## TASK DIRECTIONS
Write all of the entries out again exactly.

Stored records

......

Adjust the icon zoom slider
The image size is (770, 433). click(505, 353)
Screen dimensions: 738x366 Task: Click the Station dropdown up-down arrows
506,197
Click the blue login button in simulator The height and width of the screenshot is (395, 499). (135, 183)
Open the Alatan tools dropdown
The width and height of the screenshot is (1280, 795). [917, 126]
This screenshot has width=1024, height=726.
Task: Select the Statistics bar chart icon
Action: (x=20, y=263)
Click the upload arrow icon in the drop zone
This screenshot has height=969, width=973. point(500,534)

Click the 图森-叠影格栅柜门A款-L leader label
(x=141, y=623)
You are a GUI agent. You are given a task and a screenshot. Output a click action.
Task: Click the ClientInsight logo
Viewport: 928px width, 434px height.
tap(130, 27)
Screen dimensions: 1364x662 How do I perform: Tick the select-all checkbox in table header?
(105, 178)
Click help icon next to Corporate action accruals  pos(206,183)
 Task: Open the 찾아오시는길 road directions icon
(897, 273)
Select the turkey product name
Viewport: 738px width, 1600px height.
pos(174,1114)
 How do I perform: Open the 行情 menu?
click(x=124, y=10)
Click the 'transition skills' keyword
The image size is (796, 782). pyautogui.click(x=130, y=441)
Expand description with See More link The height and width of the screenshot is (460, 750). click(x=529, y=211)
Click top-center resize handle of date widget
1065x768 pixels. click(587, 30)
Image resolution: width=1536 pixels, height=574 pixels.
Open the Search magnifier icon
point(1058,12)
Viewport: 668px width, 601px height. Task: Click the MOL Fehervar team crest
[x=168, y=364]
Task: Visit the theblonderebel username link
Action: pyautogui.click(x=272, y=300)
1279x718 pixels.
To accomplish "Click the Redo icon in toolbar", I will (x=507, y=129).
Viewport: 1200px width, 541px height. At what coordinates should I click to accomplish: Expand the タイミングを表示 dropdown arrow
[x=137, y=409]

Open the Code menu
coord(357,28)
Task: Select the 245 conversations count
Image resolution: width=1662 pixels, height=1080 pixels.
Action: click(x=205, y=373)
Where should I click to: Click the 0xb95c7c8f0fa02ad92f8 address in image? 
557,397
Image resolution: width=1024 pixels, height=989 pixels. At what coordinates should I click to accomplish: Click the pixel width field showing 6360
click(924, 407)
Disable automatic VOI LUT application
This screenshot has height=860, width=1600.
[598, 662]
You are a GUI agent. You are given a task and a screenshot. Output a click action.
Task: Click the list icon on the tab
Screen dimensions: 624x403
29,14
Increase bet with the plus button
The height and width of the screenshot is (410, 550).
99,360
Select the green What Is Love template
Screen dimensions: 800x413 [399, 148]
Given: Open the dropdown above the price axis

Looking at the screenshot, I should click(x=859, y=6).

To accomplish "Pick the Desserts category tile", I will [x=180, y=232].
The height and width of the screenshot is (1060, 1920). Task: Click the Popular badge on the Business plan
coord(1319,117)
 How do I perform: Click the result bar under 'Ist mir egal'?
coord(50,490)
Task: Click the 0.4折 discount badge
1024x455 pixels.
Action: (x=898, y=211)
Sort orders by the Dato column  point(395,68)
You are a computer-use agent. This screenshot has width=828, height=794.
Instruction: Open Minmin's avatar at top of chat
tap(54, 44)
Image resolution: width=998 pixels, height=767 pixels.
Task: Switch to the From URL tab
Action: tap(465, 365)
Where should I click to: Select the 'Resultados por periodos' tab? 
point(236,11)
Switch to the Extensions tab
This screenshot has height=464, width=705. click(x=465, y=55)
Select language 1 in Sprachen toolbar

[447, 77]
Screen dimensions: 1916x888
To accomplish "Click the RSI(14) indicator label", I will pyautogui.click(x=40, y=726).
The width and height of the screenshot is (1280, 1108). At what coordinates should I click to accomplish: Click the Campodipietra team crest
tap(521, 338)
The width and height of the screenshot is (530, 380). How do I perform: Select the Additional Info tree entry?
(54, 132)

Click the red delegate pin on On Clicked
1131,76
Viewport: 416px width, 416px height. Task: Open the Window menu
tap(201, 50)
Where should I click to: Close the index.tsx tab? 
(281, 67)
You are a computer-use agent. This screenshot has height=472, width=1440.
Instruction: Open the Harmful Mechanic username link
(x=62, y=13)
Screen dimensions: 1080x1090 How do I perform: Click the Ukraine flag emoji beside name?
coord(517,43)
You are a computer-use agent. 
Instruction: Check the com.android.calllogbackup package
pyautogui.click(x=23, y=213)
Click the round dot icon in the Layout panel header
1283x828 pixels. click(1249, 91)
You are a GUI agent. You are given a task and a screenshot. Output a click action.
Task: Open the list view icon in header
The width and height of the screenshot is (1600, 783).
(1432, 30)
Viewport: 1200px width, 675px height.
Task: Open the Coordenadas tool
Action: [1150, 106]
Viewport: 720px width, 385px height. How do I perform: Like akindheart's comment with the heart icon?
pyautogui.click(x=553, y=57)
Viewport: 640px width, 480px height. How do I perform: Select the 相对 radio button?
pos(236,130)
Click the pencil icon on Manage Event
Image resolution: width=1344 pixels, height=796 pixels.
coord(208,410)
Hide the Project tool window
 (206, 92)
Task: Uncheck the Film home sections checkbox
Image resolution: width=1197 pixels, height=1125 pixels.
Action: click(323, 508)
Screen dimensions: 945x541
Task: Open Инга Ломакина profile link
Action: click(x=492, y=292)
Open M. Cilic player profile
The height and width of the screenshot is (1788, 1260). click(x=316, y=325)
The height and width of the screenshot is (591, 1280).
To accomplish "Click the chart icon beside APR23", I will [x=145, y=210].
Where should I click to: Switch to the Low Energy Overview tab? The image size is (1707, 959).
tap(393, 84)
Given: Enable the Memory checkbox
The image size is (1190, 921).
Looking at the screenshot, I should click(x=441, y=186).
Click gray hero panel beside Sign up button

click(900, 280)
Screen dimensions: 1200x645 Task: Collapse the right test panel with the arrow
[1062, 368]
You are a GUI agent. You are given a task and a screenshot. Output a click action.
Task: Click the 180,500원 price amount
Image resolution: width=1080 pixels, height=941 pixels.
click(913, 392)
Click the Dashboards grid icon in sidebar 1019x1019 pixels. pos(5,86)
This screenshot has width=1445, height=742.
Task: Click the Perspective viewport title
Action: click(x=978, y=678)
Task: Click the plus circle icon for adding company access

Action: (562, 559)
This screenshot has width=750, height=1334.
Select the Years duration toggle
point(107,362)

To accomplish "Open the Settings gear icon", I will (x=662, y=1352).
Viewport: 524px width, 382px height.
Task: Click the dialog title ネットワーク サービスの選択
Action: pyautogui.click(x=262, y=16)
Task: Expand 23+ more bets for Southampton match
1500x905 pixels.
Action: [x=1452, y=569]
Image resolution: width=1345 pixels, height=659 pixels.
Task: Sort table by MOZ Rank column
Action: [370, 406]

......

## ANSWER TO THIS EXERCISE
Adjust the icon zoom slider
The image size is (770, 433). click(505, 353)
Screen dimensions: 738x366 Task: Click the Station dropdown up-down arrows
506,197
Click the blue login button in simulator The height and width of the screenshot is (395, 499). (135, 183)
Open the Alatan tools dropdown
The width and height of the screenshot is (1280, 795). [917, 126]
This screenshot has width=1024, height=726.
Task: Select the Statistics bar chart icon
Action: (x=20, y=263)
Click the upload arrow icon in the drop zone
This screenshot has height=969, width=973. point(500,534)

Click the 图森-叠影格栅柜门A款-L leader label
(x=141, y=623)
You are a GUI agent. You are given a task and a screenshot. Output a click action.
Task: Click the ClientInsight logo
Viewport: 928px width, 434px height.
tap(130, 27)
Screen dimensions: 1364x662 How do I perform: Tick the select-all checkbox in table header?
(105, 178)
Click help icon next to Corporate action accruals  pos(206,183)
 Task: Open the 찾아오시는길 road directions icon
(897, 273)
Select the turkey product name
Viewport: 738px width, 1600px height.
pos(174,1114)
 How do I perform: Open the 行情 menu?
click(x=124, y=10)
Click the 'transition skills' keyword
The image size is (796, 782). pyautogui.click(x=130, y=441)
Expand description with See More link The height and width of the screenshot is (460, 750). click(x=529, y=211)
Click top-center resize handle of date widget
1065x768 pixels. click(587, 30)
Image resolution: width=1536 pixels, height=574 pixels.
Open the Search magnifier icon
point(1058,12)
Viewport: 668px width, 601px height. Task: Click the MOL Fehervar team crest
[x=168, y=364]
Task: Visit the theblonderebel username link
Action: pyautogui.click(x=272, y=300)
1279x718 pixels.
To accomplish "Click the Redo icon in toolbar", I will (x=507, y=129).
Viewport: 1200px width, 541px height. At what coordinates should I click to accomplish: Expand the タイミングを表示 dropdown arrow
[x=137, y=409]

Open the Code menu
coord(357,28)
Task: Select the 245 conversations count
Image resolution: width=1662 pixels, height=1080 pixels.
Action: click(x=205, y=373)
Where should I click to: Click the 0xb95c7c8f0fa02ad92f8 address in image? 
557,397
Image resolution: width=1024 pixels, height=989 pixels. At what coordinates should I click to accomplish: Click the pixel width field showing 6360
click(924, 407)
Disable automatic VOI LUT application
This screenshot has height=860, width=1600.
[598, 662]
You are a GUI agent. You are given a task and a screenshot. Output a click action.
Task: Click the list icon on the tab
Screen dimensions: 624x403
29,14
Increase bet with the plus button
The height and width of the screenshot is (410, 550).
99,360
Select the green What Is Love template
Screen dimensions: 800x413 [399, 148]
Given: Open the dropdown above the price axis

Looking at the screenshot, I should click(x=859, y=6).

To accomplish "Pick the Desserts category tile", I will [x=180, y=232].
The height and width of the screenshot is (1060, 1920). Task: Click the Popular badge on the Business plan
coord(1319,117)
 How do I perform: Click the result bar under 'Ist mir egal'?
coord(50,490)
Task: Click the 0.4折 discount badge
1024x455 pixels.
Action: (x=898, y=211)
Sort orders by the Dato column  point(395,68)
You are a computer-use agent. This screenshot has width=828, height=794.
Instruction: Open Minmin's avatar at top of chat
tap(54, 44)
Image resolution: width=998 pixels, height=767 pixels.
Task: Switch to the From URL tab
Action: tap(465, 365)
Where should I click to: Select the 'Resultados por periodos' tab? 
point(236,11)
Switch to the Extensions tab
This screenshot has height=464, width=705. click(x=465, y=55)
Select language 1 in Sprachen toolbar

[447, 77]
Screen dimensions: 1916x888
To accomplish "Click the RSI(14) indicator label", I will pyautogui.click(x=40, y=726).
The width and height of the screenshot is (1280, 1108). At what coordinates should I click to accomplish: Click the Campodipietra team crest
tap(521, 338)
The width and height of the screenshot is (530, 380). How do I perform: Select the Additional Info tree entry?
(54, 132)

Click the red delegate pin on On Clicked
1131,76
Viewport: 416px width, 416px height. Task: Open the Window menu
tap(201, 50)
Where should I click to: Close the index.tsx tab? 
(281, 67)
You are a computer-use agent. This screenshot has height=472, width=1440.
Instruction: Open the Harmful Mechanic username link
(x=62, y=13)
Screen dimensions: 1080x1090 How do I perform: Click the Ukraine flag emoji beside name?
coord(517,43)
You are a computer-use agent. 
Instruction: Check the com.android.calllogbackup package
pyautogui.click(x=23, y=213)
Click the round dot icon in the Layout panel header
1283x828 pixels. click(1249, 91)
You are a GUI agent. You are given a task and a screenshot. Output a click action.
Task: Open the list view icon in header
The width and height of the screenshot is (1600, 783).
(1432, 30)
Viewport: 1200px width, 675px height.
Task: Open the Coordenadas tool
Action: [1150, 106]
Viewport: 720px width, 385px height. How do I perform: Like akindheart's comment with the heart icon?
pyautogui.click(x=553, y=57)
Viewport: 640px width, 480px height. How do I perform: Select the 相对 radio button?
pos(236,130)
Click the pencil icon on Manage Event
Image resolution: width=1344 pixels, height=796 pixels.
coord(208,410)
Hide the Project tool window
 (206, 92)
Task: Uncheck the Film home sections checkbox
Image resolution: width=1197 pixels, height=1125 pixels.
Action: click(323, 508)
Screen dimensions: 945x541
Task: Open Инга Ломакина profile link
Action: click(x=492, y=292)
Open M. Cilic player profile
The height and width of the screenshot is (1788, 1260). click(x=316, y=325)
The height and width of the screenshot is (591, 1280).
To accomplish "Click the chart icon beside APR23", I will [x=145, y=210].
Where should I click to: Switch to the Low Energy Overview tab? The image size is (1707, 959).
tap(393, 84)
Given: Enable the Memory checkbox
The image size is (1190, 921).
Looking at the screenshot, I should click(x=441, y=186).
Click gray hero panel beside Sign up button

click(900, 280)
Screen dimensions: 1200x645 Task: Collapse the right test panel with the arrow
[1062, 368]
You are a GUI agent. You are given a task and a screenshot. Output a click action.
Task: Click the 180,500원 price amount
Image resolution: width=1080 pixels, height=941 pixels.
click(913, 392)
Click the Dashboards grid icon in sidebar 1019x1019 pixels. pos(5,86)
This screenshot has width=1445, height=742.
Task: Click the Perspective viewport title
Action: click(x=978, y=678)
Task: Click the plus circle icon for adding company access

Action: (562, 559)
This screenshot has width=750, height=1334.
Select the Years duration toggle
point(107,362)

To accomplish "Open the Settings gear icon", I will (x=662, y=1352).
Viewport: 524px width, 382px height.
Task: Click the dialog title ネットワーク サービスの選択
Action: pyautogui.click(x=262, y=16)
Task: Expand 23+ more bets for Southampton match
1500x905 pixels.
Action: [x=1452, y=569]
Image resolution: width=1345 pixels, height=659 pixels.
Task: Sort table by MOZ Rank column
Action: [370, 406]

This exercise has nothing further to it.